-- START DATA LISTING --

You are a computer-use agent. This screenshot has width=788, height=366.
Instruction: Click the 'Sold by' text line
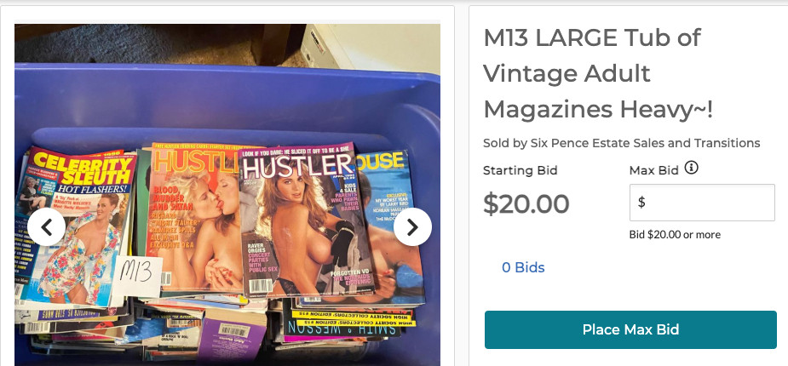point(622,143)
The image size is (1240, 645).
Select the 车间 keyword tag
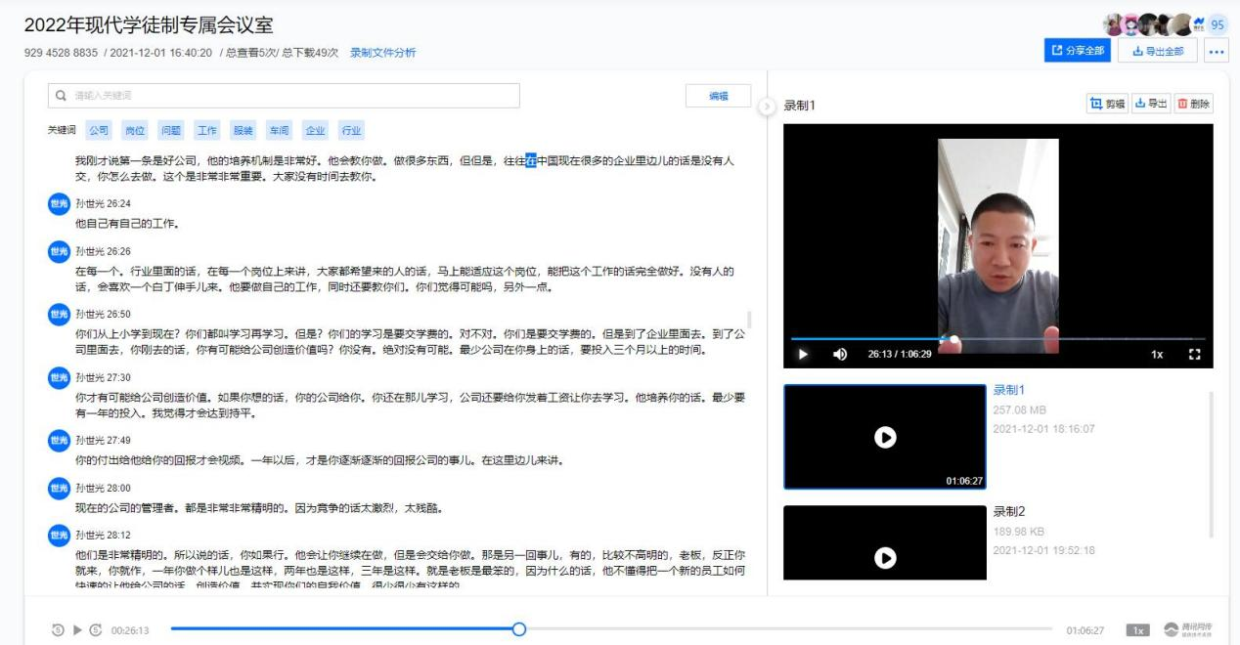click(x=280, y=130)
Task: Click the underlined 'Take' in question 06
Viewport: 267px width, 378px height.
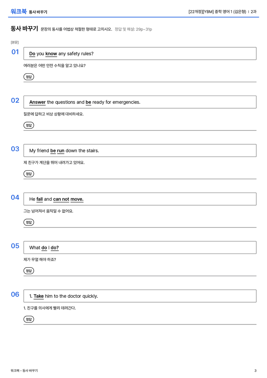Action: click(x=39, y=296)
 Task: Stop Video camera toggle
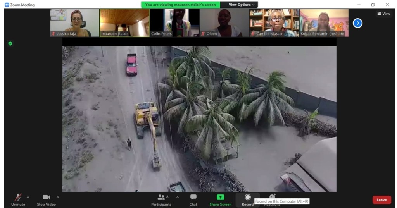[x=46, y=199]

-- END DATA LISTING --
-- START DATA LISTING --

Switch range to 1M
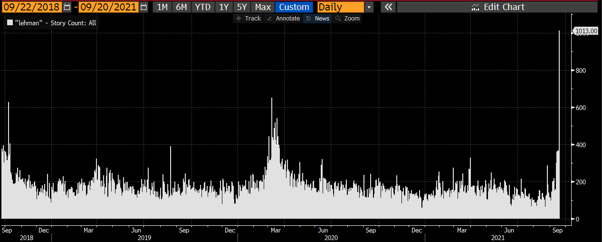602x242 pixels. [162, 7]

-- END DATA LISTING --

Please arrange everything from the line containing "You are a computer-use" down to the line containing "[x=46, y=199]", both included, as a Markdown table with the columns "Row" and "Line", skipping blank lines. Leave the pictures out of your answer.

### RESULT
| Row | Line |
|---|---|
| 1 | You are a computer-use agent. This screenshot has width=788, height=366. |
| 2 | Instruction: Click the 'Sold by' text line |
| 3 | point(622,143) |
| 4 | The image size is (1240, 645). |
| 5 | Select the 车间 keyword tag |
| 6 | click(x=280, y=130) |
| 7 | Task: Click the underlined 'Take' in question 06 |
| 8 | Viewport: 267px width, 378px height. |
| 9 | Action: click(x=39, y=296) |
| 10 |  Task: Stop Video camera toggle |
| 11 | [x=46, y=199] |